--- DATA FOR ANALYSIS ---
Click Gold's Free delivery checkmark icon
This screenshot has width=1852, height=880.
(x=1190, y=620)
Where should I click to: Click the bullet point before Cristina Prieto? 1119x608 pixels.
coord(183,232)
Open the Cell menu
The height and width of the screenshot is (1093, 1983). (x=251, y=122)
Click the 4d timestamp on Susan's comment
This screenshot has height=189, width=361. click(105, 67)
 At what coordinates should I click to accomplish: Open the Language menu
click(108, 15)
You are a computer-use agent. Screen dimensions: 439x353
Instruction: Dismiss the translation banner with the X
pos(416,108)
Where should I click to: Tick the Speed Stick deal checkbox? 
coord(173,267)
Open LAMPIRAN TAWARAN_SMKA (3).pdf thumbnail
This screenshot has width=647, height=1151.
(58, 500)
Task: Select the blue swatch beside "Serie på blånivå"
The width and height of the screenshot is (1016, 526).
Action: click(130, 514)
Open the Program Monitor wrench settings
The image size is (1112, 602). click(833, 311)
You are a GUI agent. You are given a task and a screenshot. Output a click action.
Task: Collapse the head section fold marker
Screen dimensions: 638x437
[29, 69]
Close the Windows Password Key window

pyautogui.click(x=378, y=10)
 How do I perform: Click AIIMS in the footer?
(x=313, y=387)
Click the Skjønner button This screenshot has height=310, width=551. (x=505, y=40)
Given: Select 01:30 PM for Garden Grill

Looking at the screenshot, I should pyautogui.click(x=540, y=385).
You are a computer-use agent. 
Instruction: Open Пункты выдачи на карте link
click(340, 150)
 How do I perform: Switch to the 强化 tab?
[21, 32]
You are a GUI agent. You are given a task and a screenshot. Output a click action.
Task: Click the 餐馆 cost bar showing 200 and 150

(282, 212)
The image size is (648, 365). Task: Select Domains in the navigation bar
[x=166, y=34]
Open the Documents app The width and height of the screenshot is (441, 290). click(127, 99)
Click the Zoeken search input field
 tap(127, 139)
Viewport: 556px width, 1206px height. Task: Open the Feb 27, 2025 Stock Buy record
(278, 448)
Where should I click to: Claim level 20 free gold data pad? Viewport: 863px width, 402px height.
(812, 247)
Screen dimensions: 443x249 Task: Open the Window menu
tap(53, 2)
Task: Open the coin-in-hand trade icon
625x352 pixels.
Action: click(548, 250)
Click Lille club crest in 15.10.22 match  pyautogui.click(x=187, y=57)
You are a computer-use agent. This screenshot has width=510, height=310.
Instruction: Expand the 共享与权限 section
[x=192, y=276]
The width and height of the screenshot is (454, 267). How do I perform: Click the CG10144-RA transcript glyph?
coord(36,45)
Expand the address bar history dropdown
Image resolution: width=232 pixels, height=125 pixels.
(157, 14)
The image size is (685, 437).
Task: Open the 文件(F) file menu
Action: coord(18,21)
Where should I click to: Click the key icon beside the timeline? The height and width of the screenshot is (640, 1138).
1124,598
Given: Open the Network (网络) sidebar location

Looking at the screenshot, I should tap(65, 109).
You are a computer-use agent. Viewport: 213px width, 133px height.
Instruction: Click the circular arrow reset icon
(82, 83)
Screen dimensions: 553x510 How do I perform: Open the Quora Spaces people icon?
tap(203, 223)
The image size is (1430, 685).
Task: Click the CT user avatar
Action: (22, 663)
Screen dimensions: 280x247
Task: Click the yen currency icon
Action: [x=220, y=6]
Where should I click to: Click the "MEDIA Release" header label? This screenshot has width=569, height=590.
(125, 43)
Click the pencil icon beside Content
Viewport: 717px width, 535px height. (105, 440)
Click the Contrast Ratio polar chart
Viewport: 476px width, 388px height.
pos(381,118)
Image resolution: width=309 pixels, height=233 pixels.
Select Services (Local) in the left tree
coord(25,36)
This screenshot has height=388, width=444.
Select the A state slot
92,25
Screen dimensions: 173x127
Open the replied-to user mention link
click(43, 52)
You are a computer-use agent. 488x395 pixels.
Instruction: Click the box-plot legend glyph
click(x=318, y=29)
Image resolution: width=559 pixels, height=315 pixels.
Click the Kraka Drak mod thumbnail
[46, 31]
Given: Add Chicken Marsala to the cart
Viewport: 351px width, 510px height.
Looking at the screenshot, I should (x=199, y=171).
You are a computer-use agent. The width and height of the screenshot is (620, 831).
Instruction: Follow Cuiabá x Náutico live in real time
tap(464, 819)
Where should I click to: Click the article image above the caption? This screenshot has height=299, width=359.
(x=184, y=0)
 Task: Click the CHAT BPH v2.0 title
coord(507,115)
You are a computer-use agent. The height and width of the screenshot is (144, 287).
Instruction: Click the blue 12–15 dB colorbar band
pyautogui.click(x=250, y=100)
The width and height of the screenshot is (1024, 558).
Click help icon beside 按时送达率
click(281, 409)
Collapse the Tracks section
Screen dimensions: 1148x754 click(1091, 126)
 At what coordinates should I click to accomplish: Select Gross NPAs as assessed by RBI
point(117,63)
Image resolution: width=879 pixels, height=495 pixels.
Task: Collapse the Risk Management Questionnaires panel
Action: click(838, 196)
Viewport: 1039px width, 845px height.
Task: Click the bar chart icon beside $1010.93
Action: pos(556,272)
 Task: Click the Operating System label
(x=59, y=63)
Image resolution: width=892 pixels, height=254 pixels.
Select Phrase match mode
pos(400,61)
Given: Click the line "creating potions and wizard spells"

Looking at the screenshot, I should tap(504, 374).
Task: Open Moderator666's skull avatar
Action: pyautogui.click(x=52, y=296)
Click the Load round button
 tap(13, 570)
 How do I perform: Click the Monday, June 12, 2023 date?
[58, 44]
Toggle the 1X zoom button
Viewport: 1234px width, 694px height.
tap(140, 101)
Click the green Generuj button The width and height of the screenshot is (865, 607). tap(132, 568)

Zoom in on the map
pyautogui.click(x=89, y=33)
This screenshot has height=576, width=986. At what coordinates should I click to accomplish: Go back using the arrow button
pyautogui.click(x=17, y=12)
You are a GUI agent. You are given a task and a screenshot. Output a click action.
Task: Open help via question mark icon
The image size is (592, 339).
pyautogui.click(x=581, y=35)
---
Only an exact transcription of all the entries will do.

• **REPLY TO THE TASK**:
Click Gold's Free delivery checkmark icon
This screenshot has width=1852, height=880.
(x=1190, y=620)
Where should I click to: Click the bullet point before Cristina Prieto? 1119x608 pixels.
coord(183,232)
Open the Cell menu
The height and width of the screenshot is (1093, 1983). (x=251, y=122)
Click the 4d timestamp on Susan's comment
This screenshot has height=189, width=361. click(105, 67)
 At what coordinates should I click to accomplish: Open the Language menu
click(108, 15)
You are a computer-use agent. Screen dimensions: 439x353
Instruction: Dismiss the translation banner with the X
pos(416,108)
Where should I click to: Tick the Speed Stick deal checkbox? 
coord(173,267)
Open LAMPIRAN TAWARAN_SMKA (3).pdf thumbnail
This screenshot has width=647, height=1151.
(58, 500)
Task: Select the blue swatch beside "Serie på blånivå"
The width and height of the screenshot is (1016, 526).
Action: click(130, 514)
Open the Program Monitor wrench settings
The image size is (1112, 602). click(833, 311)
You are a GUI agent. You are given a task and a screenshot. Output a click action.
Task: Collapse the head section fold marker
Screen dimensions: 638x437
[29, 69]
Close the Windows Password Key window

pyautogui.click(x=378, y=10)
 How do I perform: Click AIIMS in the footer?
(x=313, y=387)
Click the Skjønner button This screenshot has height=310, width=551. (x=505, y=40)
Given: Select 01:30 PM for Garden Grill

Looking at the screenshot, I should pyautogui.click(x=540, y=385).
You are a computer-use agent. 
Instruction: Open Пункты выдачи на карте link
click(340, 150)
 How do I perform: Switch to the 强化 tab?
[21, 32]
You are a GUI agent. You are given a task and a screenshot. Output a click action.
Task: Click the 餐馆 cost bar showing 200 and 150

(282, 212)
The image size is (648, 365). Task: Select Domains in the navigation bar
[x=166, y=34]
Open the Documents app The width and height of the screenshot is (441, 290). click(127, 99)
Click the Zoeken search input field
 tap(127, 139)
Viewport: 556px width, 1206px height. Task: Open the Feb 27, 2025 Stock Buy record
(278, 448)
Where should I click to: Claim level 20 free gold data pad? Viewport: 863px width, 402px height.
(812, 247)
Screen dimensions: 443x249 Task: Open the Window menu
tap(53, 2)
Task: Open the coin-in-hand trade icon
625x352 pixels.
Action: click(548, 250)
Click Lille club crest in 15.10.22 match  pyautogui.click(x=187, y=57)
You are a computer-use agent. This screenshot has width=510, height=310.
Instruction: Expand the 共享与权限 section
[x=192, y=276]
The width and height of the screenshot is (454, 267). How do I perform: Click the CG10144-RA transcript glyph?
coord(36,45)
Expand the address bar history dropdown
Image resolution: width=232 pixels, height=125 pixels.
(157, 14)
The image size is (685, 437).
Task: Open the 文件(F) file menu
Action: coord(18,21)
Where should I click to: Click the key icon beside the timeline? The height and width of the screenshot is (640, 1138).
1124,598
Given: Open the Network (网络) sidebar location

Looking at the screenshot, I should tap(65, 109).
You are a computer-use agent. Viewport: 213px width, 133px height.
Instruction: Click the circular arrow reset icon
(82, 83)
Screen dimensions: 553x510 How do I perform: Open the Quora Spaces people icon?
tap(203, 223)
The image size is (1430, 685).
Task: Click the CT user avatar
Action: (22, 663)
Screen dimensions: 280x247
Task: Click the yen currency icon
Action: [x=220, y=6]
Where should I click to: Click the "MEDIA Release" header label? This screenshot has width=569, height=590.
(125, 43)
Click the pencil icon beside Content
Viewport: 717px width, 535px height. (105, 440)
Click the Contrast Ratio polar chart
Viewport: 476px width, 388px height.
pos(381,118)
Image resolution: width=309 pixels, height=233 pixels.
Select Services (Local) in the left tree
coord(25,36)
This screenshot has height=388, width=444.
Select the A state slot
92,25
Screen dimensions: 173x127
Open the replied-to user mention link
click(43, 52)
You are a computer-use agent. 488x395 pixels.
Instruction: Click the box-plot legend glyph
click(x=318, y=29)
Image resolution: width=559 pixels, height=315 pixels.
Click the Kraka Drak mod thumbnail
[46, 31]
Given: Add Chicken Marsala to the cart
Viewport: 351px width, 510px height.
Looking at the screenshot, I should (x=199, y=171).
You are a computer-use agent. The width and height of the screenshot is (620, 831).
Instruction: Follow Cuiabá x Náutico live in real time
tap(464, 819)
Where should I click to: Click the article image above the caption? This screenshot has height=299, width=359.
(x=184, y=0)
 Task: Click the CHAT BPH v2.0 title
coord(507,115)
You are a computer-use agent. The height and width of the screenshot is (144, 287).
Instruction: Click the blue 12–15 dB colorbar band
pyautogui.click(x=250, y=100)
The width and height of the screenshot is (1024, 558).
Click help icon beside 按时送达率
click(281, 409)
Collapse the Tracks section
Screen dimensions: 1148x754 click(1091, 126)
 At what coordinates should I click to accomplish: Select Gross NPAs as assessed by RBI
point(117,63)
Image resolution: width=879 pixels, height=495 pixels.
Task: Collapse the Risk Management Questionnaires panel
Action: click(838, 196)
Viewport: 1039px width, 845px height.
Task: Click the bar chart icon beside $1010.93
Action: pos(556,272)
 Task: Click the Operating System label
(x=59, y=63)
Image resolution: width=892 pixels, height=254 pixels.
Select Phrase match mode
pos(400,61)
Given: Click the line "creating potions and wizard spells"

Looking at the screenshot, I should tap(504, 374).
Task: Open Moderator666's skull avatar
Action: pyautogui.click(x=52, y=296)
Click the Load round button
 tap(13, 570)
 How do I perform: Click the Monday, June 12, 2023 date?
[58, 44]
Toggle the 1X zoom button
Viewport: 1234px width, 694px height.
tap(140, 101)
Click the green Generuj button The width and height of the screenshot is (865, 607). tap(132, 568)

Zoom in on the map
pyautogui.click(x=89, y=33)
This screenshot has height=576, width=986. At what coordinates should I click to accomplish: Go back using the arrow button
pyautogui.click(x=17, y=12)
You are a GUI agent. You are given a task and a screenshot. Output a click action.
Task: Open help via question mark icon
The image size is (592, 339).
pyautogui.click(x=581, y=35)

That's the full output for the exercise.